Provided text

--- START ---

Everyday Speech Tips

Every Day Speech blog

Speech in the Car:

  • Talk!
    • Describe or narrate what you’re doing. “I need to find my keys so we can turn on the car”. Your child listens to everything you say, so being a good model is a great way to develop their speech and language skills.
  • Sing!
    •  Think about songs you learned in school like the ABCs or the months of the year.  Here are some of our favorites: The Wheels on the Bus, the Itsy Bitsy spider, Mary Had a Little Lamb, Five Little Ducks, and Twinkle Twinkle Little Star.
  • Play!
    • For kids in pre-k and up “I Spy” is a classic.
    • “What rhymes with ___” or asking your child to think of rhyming words. This encourages their phonological awareness skills; important for reading.
    • Categories: challenge your child to think of items in a category, like food, sports, clothes, etc.
    •  “5 Questions:” similar to 20 Questions. With this game, use a Semantic Analysis approach (ask what is the category, where do you find it, what is it made of, what does it do, and what is something you associate with it). Incredible for vocabulary development!

Speech in the Grocery Store:

  • Food Groups – a step up from a simple category game. Can you name 3 types of dairy? 3 grains? Etc.
  • Scavenger Hunt – a step up from I Spy. Who can find all the items on our grocery list? Go a step further and ask, “where do you find this food in nature?” Apples grow on trees, milk comes from cows, etc.
  • Plan a Dinner – what would your little one make if THEY were in charge of making dinner? This can be as silly or serious as you’d like!

Speech during Play Time:

  • Following Directions with toy food from Melissa and Doug. Take turns ordering food or making recipes. First I want some lettuces, then give me tomatoes please. Before you give me the oranges, give me an apple.
  • Categories with toy vehicles from Safari toob toys. Talk about where you see cars, planes, boats, etc. Teach vocabulary – there are airplanes, but there are also jets, gliders, rockets, hot air balloons, etc.

--- END ---

What you need to do
A – Answer these questions from the speech tips text:
(i) Which game is described as similar to 20 Questions?
(ii) Scavenger Hunt is called a step up from which game?
(iii) Toy vehicles from which company are suggested for categories during play time?
B – List all the songs that the speech tips text names as favorites.
C – From the speech tips text, reproduce the part that opens with the words containing "Everyday Speech Tips" and closes with "sports, clothes, etc.".

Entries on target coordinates
--- START ---

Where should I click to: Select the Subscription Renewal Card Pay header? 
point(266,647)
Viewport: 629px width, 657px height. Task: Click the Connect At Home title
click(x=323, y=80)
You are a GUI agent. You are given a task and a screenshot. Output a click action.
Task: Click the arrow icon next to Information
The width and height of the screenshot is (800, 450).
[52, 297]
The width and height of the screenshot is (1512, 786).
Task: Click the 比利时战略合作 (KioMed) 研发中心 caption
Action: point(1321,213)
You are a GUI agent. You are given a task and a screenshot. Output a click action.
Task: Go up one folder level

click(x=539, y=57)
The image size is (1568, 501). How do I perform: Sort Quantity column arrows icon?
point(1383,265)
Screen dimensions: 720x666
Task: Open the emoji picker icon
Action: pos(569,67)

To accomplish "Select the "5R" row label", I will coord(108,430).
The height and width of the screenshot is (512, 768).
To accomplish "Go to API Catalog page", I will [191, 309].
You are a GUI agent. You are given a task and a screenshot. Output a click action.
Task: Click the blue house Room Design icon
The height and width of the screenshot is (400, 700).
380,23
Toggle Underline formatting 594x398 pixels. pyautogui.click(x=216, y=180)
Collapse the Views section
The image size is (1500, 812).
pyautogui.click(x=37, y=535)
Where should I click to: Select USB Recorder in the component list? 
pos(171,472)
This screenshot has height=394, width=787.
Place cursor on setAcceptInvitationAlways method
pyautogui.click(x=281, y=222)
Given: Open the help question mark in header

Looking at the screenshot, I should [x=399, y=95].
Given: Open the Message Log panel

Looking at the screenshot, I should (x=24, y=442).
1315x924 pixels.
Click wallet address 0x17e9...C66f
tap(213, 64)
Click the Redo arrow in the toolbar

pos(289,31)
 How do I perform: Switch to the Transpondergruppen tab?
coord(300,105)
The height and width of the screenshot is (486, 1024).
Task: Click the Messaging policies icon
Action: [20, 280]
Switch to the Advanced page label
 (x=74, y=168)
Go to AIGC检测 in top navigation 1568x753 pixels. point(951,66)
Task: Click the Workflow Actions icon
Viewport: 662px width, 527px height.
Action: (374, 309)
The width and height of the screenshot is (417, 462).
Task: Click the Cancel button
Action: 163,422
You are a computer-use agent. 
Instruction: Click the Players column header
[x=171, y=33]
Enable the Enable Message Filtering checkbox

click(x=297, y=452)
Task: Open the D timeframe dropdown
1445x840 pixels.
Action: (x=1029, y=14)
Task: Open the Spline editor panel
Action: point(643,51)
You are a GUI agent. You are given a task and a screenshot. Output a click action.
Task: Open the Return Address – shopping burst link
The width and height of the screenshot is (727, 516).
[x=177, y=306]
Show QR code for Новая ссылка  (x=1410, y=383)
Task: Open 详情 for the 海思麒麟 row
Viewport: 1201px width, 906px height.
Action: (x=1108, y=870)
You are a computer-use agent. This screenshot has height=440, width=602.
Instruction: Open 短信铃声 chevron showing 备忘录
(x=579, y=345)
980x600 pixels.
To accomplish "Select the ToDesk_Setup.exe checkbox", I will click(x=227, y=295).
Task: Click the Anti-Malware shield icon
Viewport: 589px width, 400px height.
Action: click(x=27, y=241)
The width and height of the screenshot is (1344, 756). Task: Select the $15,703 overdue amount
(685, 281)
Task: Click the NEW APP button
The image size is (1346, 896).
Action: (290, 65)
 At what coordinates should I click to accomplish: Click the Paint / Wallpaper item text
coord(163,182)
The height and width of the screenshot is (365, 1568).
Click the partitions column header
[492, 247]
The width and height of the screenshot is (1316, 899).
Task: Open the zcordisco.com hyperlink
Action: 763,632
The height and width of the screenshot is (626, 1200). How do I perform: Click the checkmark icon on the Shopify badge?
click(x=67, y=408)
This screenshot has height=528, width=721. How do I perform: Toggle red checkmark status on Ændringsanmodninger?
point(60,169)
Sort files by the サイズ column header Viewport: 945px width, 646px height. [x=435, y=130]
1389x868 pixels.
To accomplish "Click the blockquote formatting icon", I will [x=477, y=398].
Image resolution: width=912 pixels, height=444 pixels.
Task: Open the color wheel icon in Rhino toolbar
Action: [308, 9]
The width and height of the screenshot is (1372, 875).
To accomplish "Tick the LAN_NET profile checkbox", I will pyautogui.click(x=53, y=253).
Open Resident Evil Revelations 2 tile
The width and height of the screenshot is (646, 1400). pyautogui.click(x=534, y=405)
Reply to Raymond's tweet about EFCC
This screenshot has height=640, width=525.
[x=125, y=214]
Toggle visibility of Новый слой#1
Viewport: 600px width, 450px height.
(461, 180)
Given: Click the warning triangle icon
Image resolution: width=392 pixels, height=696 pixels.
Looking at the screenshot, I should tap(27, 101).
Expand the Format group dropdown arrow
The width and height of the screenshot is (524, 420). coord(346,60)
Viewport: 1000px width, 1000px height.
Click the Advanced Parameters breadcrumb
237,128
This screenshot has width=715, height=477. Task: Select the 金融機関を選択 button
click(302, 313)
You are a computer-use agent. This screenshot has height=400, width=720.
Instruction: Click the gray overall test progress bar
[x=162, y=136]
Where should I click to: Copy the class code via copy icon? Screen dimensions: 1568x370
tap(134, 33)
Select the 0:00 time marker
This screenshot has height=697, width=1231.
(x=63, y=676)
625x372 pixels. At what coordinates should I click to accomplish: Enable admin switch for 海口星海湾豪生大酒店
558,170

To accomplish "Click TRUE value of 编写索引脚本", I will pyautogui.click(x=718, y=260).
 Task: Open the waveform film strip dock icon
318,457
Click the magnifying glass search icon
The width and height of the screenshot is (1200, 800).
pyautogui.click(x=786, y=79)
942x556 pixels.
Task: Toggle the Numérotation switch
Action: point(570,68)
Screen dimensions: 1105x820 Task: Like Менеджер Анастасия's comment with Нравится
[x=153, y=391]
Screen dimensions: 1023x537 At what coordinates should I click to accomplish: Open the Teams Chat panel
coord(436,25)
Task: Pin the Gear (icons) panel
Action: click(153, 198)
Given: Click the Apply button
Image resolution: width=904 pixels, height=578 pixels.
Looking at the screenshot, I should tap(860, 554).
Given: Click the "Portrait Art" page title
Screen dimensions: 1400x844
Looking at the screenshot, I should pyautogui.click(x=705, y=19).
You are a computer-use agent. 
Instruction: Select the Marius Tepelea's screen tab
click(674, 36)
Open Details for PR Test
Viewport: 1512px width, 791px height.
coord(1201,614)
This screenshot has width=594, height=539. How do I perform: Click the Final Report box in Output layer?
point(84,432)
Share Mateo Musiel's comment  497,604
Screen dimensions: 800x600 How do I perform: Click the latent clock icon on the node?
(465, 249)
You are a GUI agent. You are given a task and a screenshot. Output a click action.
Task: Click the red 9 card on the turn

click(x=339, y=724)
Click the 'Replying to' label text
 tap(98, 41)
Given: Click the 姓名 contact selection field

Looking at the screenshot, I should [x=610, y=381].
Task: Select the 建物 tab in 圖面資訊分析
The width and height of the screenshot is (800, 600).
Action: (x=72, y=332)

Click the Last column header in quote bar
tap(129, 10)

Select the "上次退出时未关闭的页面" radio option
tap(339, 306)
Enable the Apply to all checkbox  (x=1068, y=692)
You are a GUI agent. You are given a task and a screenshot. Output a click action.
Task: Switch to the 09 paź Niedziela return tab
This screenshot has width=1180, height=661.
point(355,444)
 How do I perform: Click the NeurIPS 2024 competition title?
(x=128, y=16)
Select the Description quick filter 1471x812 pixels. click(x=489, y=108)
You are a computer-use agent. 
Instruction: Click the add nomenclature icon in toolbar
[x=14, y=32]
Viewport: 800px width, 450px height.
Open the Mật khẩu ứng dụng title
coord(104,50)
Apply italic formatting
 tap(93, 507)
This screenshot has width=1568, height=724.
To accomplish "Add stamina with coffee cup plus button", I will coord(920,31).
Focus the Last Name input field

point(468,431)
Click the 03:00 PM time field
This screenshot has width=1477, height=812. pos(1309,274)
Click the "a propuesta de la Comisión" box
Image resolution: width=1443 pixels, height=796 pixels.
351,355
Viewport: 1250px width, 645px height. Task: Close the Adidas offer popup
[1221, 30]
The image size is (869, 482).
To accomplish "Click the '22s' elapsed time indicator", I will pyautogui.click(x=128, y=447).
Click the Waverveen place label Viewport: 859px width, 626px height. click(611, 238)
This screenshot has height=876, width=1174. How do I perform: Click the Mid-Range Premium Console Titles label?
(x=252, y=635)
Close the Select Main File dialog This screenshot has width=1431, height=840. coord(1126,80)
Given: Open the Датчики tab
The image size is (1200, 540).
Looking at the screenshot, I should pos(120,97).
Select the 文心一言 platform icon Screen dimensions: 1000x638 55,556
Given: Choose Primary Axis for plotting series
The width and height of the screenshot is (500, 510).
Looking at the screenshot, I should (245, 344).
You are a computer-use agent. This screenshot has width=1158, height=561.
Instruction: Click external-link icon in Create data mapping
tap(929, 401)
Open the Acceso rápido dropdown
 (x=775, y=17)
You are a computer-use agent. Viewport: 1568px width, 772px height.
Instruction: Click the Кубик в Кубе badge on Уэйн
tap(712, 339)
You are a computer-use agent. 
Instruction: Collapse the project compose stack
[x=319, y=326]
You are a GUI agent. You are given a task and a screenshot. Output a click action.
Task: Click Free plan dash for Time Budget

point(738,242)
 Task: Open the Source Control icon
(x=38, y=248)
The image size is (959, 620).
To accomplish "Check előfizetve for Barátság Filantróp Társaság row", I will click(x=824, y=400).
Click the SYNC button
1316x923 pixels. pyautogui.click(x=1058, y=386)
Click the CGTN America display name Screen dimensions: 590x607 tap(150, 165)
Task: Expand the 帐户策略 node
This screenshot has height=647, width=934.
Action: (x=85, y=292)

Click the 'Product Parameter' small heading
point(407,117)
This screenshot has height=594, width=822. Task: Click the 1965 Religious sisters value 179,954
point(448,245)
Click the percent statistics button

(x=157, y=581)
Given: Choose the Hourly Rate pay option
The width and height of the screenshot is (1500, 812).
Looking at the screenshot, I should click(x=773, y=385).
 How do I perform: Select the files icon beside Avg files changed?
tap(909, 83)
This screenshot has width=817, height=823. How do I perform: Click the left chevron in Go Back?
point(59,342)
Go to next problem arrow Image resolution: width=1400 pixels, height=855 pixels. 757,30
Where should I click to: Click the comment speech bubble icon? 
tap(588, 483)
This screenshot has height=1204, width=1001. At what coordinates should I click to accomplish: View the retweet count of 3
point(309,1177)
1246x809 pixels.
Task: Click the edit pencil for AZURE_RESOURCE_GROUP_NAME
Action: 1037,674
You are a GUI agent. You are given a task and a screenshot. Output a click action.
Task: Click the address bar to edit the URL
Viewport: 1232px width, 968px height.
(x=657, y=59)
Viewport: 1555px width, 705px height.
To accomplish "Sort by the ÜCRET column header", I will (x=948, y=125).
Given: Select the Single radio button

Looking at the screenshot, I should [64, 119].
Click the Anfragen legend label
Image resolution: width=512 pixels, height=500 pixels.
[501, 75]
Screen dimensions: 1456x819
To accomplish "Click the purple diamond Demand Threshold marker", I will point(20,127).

--- END ---

Answers to the problems
A –
(i) 5 Questions
(ii) I Spy
(iii) Safari toob toys

B –
- The Wheels on the Bus
- the Itsy Bitsy spider
- Mary Had a Little Lamb
- Five Little Ducks
- Twinkle Twinkle Little Star

C –
Everyday Speech Tips

Every Day Speech blog

Speech in the Car:

  • Talk!
    • Describe or narrate what you’re doing. “I need to find my keys so we can turn on the car”. Your child listens to everything you say, so being a good model is a great way to develop their speech and language skills.
  • Sing!
    •  Think about songs you learned in school like the ABCs or the months of the year.  Here are some of our favorites: The Wheels on the Bus, the Itsy Bitsy spider, Mary Had a Little Lamb, Five Little Ducks, and Twinkle Twinkle Little Star.
  • Play!
    • For kids in pre-k and up “I Spy” is a classic.
    • “What rhymes with ___” or asking your child to think of rhyming words. This encourages their phonological awareness skills; important for reading.
    • Categories: challenge your child to think of items in a category, like food, sports, clothes, etc.